My prayer is that you’re able to use a few of these tools to help you survive those times when your husband has to travel!
This post contributed by Alicia from Your Vibrant Family
Thank you for sharing your wisdom and encouragement! My husband doesn’t travel regularly, but we’re coming up on a couple of trips this summer. I need to keep your list handy for when I feel in the weeds!
Thank you Steph! Glad they are helpful!
Kristy as Giftie Etcetera says
Sometimes it’s me traveling and sometimes it’s my husband. Either way, we have a standing phone call at 5 minutes to 8 p.m., to say prayer together. I might call my husband back afterwards, or he may call during the day and chat with the kids, but they know, no matter where mommy or daddy might be, we will say nightly prayer as a family.
Kristy, I love this idea of the whole family chatting together! Yes, we make it a point to chat at least once a day while we’re traveling. And you’re right… sometimes it’s me who is on the road! Have you tried Skype or FaceTime to do this? We really enjoy using FaceTime… it helps to see each other’s faces while talking.
Jin Ai says
These are great tips. It’s amazing how transforming negative thoughts by focusing on truth can make all the difference in our ordinary, extraordinary days. Thanks for sharing!
Thank you, Jin! Yes, I really believe that so much of the power is in our thoughts. If we can focus on the truth of the situation, things suddenly become more clear. 🙂
Vanessa Tauro says
Thank you for these fab ideas. I feel extremely lonely when my husband is travelling and takes a great deal for me to accept this. Praying and reading the bible is something that I would like to draw myself to.
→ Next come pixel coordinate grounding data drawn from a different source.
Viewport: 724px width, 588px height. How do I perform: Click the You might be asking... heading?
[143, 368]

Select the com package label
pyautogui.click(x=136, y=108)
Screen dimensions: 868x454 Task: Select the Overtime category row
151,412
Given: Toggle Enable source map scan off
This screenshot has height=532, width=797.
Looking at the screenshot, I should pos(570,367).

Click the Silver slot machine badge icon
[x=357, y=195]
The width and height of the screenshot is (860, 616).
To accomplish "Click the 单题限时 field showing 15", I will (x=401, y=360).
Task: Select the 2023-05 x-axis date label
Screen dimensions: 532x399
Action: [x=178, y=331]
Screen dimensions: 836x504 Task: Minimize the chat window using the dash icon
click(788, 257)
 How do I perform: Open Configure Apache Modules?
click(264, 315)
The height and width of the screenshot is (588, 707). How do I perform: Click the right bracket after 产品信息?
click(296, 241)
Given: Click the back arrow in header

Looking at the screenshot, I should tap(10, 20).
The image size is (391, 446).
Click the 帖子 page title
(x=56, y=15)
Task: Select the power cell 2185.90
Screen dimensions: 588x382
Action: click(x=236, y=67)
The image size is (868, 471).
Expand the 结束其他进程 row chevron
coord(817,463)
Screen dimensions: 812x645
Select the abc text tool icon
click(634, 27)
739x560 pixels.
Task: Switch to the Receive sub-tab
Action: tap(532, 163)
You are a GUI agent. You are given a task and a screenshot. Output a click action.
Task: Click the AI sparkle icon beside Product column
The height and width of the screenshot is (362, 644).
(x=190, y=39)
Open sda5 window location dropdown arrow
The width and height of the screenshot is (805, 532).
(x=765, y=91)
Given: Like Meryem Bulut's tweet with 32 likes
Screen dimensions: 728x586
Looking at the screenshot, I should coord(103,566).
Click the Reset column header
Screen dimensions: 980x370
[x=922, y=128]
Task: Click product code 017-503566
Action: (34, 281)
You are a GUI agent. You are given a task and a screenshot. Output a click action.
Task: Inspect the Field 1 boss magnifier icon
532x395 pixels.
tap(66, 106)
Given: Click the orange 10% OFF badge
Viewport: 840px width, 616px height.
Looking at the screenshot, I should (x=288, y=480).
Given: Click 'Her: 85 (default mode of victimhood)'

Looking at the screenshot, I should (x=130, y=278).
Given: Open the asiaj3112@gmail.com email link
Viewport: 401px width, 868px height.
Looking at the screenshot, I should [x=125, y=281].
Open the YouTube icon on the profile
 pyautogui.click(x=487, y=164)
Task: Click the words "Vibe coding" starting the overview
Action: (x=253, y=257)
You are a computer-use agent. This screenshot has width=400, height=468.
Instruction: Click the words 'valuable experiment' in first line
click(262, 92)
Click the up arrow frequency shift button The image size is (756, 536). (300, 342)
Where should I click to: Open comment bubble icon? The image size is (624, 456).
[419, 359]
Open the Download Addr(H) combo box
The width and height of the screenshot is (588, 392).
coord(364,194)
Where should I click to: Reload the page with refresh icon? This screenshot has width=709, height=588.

Thank you for this key points, my husband travels out of town for weeks at a time for work. This is new for us and it has been hard on me . I have been reading the Bible and praying a lot we also do FaceTime and are reading a book together. The one thing that struck me is that I am not counting my blessings and I am not sending him blessings either. I am going to do the journaling because in the past that seemed to help. And I am going to stop complaining about his travel he is doing it for the good of our family. Thank you for posting this .
Nancy Clemens says
I agree that I should be blessing him and myself! I was not doing this very well, but will start doing it more! I have just become and empty nester and at the same time husband has started a new business which requires travel. It’s sooooo hard!!! No kids at home and he is gone too! Counting my blessings through it!